▶ Task brief
Your answer should show every line of the material below that includes "value".

-------- Information

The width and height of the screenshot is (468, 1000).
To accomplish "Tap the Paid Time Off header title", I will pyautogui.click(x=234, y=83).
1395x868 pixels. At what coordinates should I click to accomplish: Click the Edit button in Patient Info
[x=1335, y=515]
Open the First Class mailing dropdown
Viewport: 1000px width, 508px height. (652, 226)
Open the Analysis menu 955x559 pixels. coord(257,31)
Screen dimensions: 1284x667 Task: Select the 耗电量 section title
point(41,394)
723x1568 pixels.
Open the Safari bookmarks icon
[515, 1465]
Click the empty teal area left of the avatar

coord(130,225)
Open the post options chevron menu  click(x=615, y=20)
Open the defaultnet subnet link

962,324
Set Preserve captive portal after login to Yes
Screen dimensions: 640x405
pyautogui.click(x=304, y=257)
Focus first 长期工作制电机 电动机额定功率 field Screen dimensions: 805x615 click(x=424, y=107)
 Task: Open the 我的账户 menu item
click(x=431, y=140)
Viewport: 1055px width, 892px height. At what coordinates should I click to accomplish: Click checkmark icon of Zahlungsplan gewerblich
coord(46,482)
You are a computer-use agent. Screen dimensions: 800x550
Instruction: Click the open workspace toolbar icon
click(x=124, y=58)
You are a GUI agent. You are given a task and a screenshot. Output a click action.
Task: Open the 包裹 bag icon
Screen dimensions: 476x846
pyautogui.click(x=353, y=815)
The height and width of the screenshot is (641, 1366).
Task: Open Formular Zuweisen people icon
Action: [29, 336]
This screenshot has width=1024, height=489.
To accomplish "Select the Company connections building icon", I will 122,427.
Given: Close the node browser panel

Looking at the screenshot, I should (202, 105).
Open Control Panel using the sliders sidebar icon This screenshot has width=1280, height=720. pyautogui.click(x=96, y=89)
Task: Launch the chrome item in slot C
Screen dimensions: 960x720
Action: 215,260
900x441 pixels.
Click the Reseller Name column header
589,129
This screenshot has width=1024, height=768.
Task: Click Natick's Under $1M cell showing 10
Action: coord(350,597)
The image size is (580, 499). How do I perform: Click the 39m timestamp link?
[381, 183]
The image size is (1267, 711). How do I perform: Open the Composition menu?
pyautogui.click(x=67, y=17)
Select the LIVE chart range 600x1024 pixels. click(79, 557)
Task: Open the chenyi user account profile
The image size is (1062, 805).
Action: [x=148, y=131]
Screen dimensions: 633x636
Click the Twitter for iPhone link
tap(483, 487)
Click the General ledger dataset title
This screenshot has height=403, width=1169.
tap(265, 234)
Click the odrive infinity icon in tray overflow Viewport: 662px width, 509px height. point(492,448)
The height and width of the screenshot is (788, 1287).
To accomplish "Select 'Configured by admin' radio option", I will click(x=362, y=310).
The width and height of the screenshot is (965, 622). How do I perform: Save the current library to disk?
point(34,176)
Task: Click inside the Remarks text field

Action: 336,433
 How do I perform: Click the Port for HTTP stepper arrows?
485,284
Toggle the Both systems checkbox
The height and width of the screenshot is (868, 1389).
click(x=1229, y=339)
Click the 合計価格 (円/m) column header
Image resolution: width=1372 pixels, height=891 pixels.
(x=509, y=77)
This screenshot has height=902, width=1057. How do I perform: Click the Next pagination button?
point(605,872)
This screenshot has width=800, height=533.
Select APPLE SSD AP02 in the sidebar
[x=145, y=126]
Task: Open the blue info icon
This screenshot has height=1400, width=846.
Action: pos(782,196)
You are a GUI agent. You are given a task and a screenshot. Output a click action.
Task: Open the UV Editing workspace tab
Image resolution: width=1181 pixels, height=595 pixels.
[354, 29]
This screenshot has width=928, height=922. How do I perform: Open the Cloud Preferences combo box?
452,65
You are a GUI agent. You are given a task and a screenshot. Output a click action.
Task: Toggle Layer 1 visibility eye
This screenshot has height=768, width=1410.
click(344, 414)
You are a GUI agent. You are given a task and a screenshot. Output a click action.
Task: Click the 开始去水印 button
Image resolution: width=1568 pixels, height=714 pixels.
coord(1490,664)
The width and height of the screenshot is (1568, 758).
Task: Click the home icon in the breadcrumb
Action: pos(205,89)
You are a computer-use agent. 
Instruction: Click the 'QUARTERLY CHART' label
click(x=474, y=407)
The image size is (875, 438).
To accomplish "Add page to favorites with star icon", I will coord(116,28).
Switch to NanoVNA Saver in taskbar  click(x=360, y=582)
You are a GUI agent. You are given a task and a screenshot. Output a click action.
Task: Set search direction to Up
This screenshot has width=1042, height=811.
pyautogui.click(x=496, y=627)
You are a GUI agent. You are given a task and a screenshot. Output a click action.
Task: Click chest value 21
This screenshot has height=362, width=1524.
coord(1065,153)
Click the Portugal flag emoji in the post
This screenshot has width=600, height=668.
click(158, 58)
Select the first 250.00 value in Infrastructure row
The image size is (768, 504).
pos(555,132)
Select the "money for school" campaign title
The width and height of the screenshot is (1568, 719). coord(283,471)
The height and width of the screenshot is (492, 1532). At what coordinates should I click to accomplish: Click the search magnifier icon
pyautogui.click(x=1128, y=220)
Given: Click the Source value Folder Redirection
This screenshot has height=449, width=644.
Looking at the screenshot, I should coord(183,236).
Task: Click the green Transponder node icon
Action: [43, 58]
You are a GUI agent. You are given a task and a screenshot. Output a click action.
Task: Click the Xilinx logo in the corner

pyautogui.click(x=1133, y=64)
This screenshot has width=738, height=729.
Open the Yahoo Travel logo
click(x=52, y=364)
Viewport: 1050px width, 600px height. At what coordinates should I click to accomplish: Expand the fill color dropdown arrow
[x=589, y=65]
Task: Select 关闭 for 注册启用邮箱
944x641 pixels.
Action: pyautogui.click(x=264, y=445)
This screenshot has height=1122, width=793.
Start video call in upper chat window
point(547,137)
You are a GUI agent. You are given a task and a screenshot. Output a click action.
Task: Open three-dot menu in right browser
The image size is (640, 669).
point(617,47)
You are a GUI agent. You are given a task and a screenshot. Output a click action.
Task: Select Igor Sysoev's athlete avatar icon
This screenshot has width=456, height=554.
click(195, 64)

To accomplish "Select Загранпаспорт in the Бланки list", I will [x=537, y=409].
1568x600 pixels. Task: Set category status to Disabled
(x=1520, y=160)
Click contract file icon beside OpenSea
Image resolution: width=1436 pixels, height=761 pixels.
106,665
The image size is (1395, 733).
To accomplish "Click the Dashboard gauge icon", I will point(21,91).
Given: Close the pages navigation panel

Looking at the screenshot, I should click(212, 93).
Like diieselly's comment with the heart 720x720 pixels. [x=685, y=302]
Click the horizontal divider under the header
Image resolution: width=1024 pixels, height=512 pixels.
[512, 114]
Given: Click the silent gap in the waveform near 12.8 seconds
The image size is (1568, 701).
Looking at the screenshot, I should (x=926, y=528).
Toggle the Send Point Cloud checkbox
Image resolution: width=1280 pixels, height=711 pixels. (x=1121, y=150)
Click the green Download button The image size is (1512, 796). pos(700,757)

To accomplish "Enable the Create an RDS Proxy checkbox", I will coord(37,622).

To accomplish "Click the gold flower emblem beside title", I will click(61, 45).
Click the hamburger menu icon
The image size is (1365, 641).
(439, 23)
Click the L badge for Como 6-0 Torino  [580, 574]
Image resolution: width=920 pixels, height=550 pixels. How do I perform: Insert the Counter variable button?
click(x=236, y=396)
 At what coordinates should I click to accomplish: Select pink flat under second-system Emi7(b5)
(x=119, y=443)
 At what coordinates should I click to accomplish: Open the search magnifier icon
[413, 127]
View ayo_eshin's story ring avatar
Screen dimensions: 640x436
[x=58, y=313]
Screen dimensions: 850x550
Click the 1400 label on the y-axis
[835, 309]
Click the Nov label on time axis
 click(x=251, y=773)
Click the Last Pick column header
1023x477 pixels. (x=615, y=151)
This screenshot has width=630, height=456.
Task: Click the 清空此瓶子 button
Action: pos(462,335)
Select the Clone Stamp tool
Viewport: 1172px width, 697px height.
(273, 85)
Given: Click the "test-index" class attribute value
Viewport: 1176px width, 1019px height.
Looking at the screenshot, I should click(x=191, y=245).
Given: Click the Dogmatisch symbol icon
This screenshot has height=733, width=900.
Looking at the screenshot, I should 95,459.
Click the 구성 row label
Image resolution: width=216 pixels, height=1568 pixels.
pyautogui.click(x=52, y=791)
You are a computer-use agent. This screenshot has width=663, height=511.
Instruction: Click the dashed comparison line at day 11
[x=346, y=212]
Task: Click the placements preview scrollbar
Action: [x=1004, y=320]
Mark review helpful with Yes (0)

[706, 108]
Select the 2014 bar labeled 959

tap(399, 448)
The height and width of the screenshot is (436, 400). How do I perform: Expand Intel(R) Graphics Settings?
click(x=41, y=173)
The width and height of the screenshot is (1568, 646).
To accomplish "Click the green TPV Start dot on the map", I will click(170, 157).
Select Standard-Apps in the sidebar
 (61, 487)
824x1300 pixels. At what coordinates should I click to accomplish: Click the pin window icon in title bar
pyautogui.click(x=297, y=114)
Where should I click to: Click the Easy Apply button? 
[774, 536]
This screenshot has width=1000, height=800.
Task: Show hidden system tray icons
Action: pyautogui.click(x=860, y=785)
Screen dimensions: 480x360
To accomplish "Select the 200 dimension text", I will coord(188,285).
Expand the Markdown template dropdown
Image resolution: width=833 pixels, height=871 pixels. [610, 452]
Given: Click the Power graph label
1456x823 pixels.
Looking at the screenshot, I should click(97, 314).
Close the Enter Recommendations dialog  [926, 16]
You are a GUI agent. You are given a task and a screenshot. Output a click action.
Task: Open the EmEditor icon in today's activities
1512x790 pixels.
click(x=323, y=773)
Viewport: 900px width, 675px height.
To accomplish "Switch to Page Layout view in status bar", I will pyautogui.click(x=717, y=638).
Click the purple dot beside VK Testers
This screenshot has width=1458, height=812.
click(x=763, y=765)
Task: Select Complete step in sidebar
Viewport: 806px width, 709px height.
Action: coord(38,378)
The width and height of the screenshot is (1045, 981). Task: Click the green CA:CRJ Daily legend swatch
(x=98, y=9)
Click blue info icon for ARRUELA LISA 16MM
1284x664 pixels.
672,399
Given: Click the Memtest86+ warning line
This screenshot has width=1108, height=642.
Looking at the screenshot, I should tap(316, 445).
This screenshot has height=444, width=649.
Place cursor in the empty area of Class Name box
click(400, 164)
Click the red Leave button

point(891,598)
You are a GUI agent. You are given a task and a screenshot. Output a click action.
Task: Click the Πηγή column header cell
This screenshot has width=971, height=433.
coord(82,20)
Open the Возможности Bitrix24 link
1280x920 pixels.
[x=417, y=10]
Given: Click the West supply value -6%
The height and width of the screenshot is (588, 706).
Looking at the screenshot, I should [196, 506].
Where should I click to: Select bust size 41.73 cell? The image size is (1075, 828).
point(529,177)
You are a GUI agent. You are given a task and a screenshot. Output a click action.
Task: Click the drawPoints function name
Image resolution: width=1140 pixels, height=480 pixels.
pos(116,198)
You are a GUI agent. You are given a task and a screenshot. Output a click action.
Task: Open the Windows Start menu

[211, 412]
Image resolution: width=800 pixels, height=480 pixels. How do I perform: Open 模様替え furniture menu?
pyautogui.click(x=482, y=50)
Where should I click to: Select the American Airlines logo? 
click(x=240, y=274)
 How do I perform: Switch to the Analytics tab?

----------------

▶ Task result
Task: Click chest value 21
Select the first 250.00 value in Infrastructure row
Given: Click the Source value Folder Redirection
Given: Click the "test-index" class attribute value
Given: Click the West supply value -6%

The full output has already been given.